Apache Spark ! What Next ? ( Is it GPU..)

Published in

Walmart Global Tech Blog

8 min readJul 30, 2021

Decision-making is key to any business. An access to the wealth of information that helps to take these key-decisions better in today’s highly digitized world. To unlock such wealth of information, it is pivotal to have an integrated platform which helps to have highly valuable business intelligence for forecasting, logistics and inventory optimization and scenario planning which increases speed of high-quality decision-making.

Building accurate optimized solution in vast digitized world is an iterative process to discover suitable results for decision-making. This is usually rote memorization and the “fastest victory in a loop” game, because the faster you can iterate, the easier it is to explore best solution and get good answers.

Churning of such a great ocean of data in digitized world requires powerful computing tool. Tools are becoming faster with time but speed is limited due to the physical restrictions of an electron moving through matter. That’s where technologies like RAPIDS powered by GPU (Graphics processing unit) are emerging to break through this speed barrier.
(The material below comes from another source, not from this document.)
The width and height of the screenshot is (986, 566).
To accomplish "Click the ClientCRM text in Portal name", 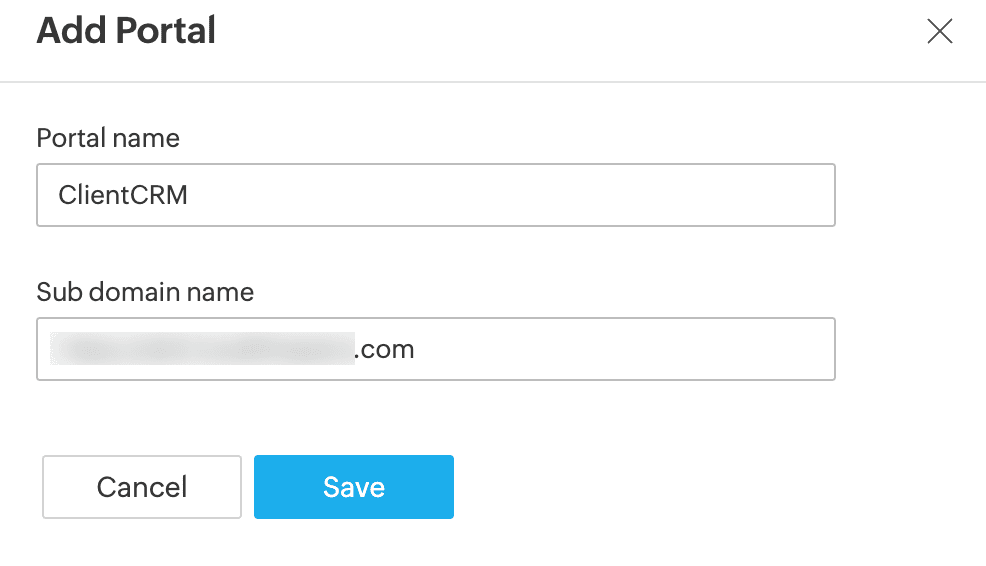I will coord(123,195).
Rapids is the umbrella for several open-source projects. RAPIDS greatly increases the speed of each step of iteration and provides a common format for information, thereby reducing the burden of exchanging data between different systems.

At the user aspect, Rapids replicates Python,cuDF API to simplify the transition of RAPIDS based platform.It supports interfaces such as Blazing-SQL , RAPIDS Spark etc. for data processing .Here we are going to discuss on RAPIDS-Spark powered by GPU for large data processing.

Here’s What We’re Excited About

Emergence of RAPIDS with Spark
Why do you need Spark RAPIDS?
Acceleration of Spark with GPU
Does architecture help SPARK RAPIDS perform better than SPARK-CPU?
Key advancement of SPARK RAPIDS
Tuning based on use-cases along with Limitations

Emergence of Spark with RAPIDS

The RAPIDS Accelerator for Apache Spark leverages GPUs for acceleration of the processing via the RAPID libraries.

The RAPIDS Accelerator for Apache Spark combines the power of the RAPIDS cuDF library and the scale of the Spark distributed computing framework. The RAPIDS Accelerator library also has a built-in accelerated shuffle based on UCX (Unified Communication X)that can be configured to leverage GPU-to-GPU communication and RDMA (remote direct memory access) capabilities.

Why do we need SPARK RAPIDS?

The growing adoption of AI in analytics has created the need for a new framework to process data quickly and cost efficiently with GPUs and RAPIDS is helping ETL (Extract, Transform & Load) process to achieve this by providing increased model accuracy through faster iteration and more frequent deployment. Also, below attributes are helping to select RAPIDS spark for ETL pipeline.

GPU-accelerated data processing
Easy integration with existing Spark-CPU pipelines. Almost nil code migration cost from Spark-CPU to SPARK-RAPIDS.
Overall reduction of query processing cost using Spark-Rapids

Tested Spark-Rapids performance (using nvidia-tesla-v100 GPU type) in one of the use case and found 66% performance improvement for ETL processing which deals with almost 67 billion records residing on cloud Platform.

Acceleration of SPARK with GPU

Rapids is a set of software libraries created to use GPUs in order to accelerate data processing. For fast GPU-optimized algorithm, it uses low-level CUDA code while still having SPARK-SQL and Data-frame API on top that is simple to use.

Rapids’ uniqueness is that it is entirely incorporated with Spark-sql API which are quickly passed through for GPU acceleration to Rapids. The SQL plugin tries to produce results that are bit by bit identical with Apache Spark. There are several cases where there are some differences with specific functions , but mostly fetches expected results.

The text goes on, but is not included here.